Además, en su escuela realmente habían organizado una actividad de estudios en Italia.
Davis tampoco lo creía posible. ¿Cómo podía haber tal coincidencia en el mundo?
Davis cerró su laptop y se frotó el puente de la nariz: "¿Qué vienes a hacer aquí?" Era hora de la siesta. Normalmente, Yago no entraba.
"La señorita Ligia te buscaba, dijo que te llamó pero no contestaste, así que me llamó a mí."
Davis revisó su teléfono y, efectivamente, tenía dos llamadas perdidas. Dijo: "Está bien, puedes retirarte."
Después de que Yago se fue, Davis devolvió la llamada a Ligia.
"¿Necesitabas algo de mí?" Su voz era calmada y gentil, sin revelar ninguna emoción en particular.
"Tío Davis, hay algo que quiero contarte, por favor no te enfades." Ligia parecía algo preocupada.

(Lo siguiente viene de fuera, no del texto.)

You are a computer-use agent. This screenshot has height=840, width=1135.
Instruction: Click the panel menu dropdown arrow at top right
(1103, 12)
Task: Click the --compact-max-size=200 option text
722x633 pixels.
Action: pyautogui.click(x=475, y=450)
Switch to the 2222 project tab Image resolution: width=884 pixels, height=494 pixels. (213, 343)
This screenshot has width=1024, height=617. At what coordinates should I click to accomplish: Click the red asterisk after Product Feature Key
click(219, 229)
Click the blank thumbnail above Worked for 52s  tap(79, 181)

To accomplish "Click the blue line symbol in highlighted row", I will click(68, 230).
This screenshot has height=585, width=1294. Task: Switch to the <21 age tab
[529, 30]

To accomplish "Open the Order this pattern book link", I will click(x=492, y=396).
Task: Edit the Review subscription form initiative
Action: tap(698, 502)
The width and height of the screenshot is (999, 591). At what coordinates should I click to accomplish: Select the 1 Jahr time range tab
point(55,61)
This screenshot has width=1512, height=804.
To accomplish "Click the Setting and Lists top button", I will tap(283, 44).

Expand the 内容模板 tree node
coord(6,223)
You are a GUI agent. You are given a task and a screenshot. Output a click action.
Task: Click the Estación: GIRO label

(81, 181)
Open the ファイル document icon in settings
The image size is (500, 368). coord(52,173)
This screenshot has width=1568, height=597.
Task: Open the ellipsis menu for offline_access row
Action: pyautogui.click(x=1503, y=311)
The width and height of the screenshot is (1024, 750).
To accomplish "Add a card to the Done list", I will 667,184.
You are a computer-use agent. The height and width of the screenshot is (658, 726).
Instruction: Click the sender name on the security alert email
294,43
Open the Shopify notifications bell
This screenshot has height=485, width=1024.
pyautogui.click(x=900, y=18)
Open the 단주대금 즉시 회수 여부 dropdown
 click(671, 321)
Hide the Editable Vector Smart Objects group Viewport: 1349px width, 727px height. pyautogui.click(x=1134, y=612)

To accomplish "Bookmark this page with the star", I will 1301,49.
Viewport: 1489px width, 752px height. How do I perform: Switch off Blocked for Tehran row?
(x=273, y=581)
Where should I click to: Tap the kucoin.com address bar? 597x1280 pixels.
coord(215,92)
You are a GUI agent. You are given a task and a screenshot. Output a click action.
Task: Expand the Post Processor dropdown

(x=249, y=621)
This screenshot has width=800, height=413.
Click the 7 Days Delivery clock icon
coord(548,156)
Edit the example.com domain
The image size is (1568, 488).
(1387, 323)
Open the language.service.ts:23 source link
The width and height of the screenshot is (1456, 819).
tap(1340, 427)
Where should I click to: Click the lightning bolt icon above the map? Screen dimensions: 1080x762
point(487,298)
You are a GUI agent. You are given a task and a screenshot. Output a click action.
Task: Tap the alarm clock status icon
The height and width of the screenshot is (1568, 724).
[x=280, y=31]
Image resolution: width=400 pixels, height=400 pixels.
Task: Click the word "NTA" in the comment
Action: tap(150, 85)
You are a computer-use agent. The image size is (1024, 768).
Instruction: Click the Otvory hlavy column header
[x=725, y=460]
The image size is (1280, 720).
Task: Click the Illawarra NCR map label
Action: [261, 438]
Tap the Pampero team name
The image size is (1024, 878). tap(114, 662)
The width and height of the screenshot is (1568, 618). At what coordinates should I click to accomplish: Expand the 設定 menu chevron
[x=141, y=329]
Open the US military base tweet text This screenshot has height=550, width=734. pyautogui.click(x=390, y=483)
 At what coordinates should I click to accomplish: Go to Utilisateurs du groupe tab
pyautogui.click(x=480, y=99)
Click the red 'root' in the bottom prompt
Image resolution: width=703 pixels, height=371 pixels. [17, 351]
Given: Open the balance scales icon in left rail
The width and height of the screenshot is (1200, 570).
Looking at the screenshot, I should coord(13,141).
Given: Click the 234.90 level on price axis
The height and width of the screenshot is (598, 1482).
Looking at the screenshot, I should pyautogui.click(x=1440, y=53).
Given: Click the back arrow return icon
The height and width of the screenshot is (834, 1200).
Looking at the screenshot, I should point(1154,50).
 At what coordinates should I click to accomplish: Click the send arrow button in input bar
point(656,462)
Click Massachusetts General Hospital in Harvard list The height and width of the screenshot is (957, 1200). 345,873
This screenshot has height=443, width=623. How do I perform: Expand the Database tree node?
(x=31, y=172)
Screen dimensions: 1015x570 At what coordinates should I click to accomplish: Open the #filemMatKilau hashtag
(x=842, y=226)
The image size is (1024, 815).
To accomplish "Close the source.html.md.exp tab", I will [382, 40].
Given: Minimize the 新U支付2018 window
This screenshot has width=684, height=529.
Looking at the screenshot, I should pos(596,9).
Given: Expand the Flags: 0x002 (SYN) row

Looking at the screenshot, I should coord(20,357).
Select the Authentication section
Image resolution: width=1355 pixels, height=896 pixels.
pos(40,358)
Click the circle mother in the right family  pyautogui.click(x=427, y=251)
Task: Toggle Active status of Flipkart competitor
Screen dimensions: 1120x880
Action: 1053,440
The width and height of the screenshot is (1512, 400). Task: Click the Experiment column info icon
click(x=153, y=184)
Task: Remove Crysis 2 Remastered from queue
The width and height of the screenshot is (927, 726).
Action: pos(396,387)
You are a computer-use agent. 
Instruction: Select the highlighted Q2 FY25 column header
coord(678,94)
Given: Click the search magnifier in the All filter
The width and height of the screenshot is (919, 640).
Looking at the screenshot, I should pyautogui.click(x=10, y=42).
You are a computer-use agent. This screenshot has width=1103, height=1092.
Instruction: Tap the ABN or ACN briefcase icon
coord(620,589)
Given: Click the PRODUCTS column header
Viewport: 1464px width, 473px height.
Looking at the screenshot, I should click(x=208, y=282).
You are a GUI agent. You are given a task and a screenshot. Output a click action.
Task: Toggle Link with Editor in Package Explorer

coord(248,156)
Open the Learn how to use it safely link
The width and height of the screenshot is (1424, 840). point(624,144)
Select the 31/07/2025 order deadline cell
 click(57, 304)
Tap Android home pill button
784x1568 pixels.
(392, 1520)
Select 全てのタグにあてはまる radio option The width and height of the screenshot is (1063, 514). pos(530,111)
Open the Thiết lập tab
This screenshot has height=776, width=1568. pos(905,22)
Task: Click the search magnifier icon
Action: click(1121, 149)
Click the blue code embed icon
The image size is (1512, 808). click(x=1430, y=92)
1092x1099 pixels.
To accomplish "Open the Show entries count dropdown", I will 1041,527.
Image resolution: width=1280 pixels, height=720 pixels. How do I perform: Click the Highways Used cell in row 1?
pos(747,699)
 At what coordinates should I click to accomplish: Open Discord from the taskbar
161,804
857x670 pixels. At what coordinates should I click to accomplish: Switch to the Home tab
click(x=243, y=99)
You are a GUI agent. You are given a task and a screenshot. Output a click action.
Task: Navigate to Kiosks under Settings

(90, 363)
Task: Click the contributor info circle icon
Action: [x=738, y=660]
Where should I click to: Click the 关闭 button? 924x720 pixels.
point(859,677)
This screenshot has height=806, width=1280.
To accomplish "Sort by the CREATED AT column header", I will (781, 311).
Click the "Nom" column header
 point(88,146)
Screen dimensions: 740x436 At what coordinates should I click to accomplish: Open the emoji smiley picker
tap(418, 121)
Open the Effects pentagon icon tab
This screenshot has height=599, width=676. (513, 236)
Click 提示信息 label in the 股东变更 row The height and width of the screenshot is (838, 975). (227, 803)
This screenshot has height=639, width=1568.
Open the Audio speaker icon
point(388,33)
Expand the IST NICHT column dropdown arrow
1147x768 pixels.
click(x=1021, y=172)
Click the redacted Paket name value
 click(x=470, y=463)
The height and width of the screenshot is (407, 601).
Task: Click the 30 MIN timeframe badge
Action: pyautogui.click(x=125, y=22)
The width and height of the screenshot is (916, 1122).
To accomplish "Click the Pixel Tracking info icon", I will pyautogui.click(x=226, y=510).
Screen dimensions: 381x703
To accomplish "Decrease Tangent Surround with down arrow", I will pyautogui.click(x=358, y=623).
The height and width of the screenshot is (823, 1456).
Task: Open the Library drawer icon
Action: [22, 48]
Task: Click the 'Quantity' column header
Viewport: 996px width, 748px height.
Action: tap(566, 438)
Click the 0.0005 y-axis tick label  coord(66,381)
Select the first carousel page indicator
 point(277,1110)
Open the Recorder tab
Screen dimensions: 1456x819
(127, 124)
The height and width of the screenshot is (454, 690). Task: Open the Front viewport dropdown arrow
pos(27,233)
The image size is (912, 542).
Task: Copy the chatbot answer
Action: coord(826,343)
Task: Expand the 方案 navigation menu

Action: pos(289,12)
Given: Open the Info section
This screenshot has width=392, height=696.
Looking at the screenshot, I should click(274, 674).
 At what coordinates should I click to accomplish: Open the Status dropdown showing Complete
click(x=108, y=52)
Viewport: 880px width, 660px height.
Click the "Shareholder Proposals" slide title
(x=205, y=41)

"Dime, no me voy a enfadar." Su voz seguía siendo amable.
"Sobre lo de Hollywood, no quiero ir."
Davis respondió con indiferencia: "Si no quieres ir, no vayas."
Del otro lado, Ligia pareció finalmente suspirar aliviada. "Pensé que te enfadarías, después de todo, tío Davis, hiciste los contactos por mí, sentí que te estaba fallando."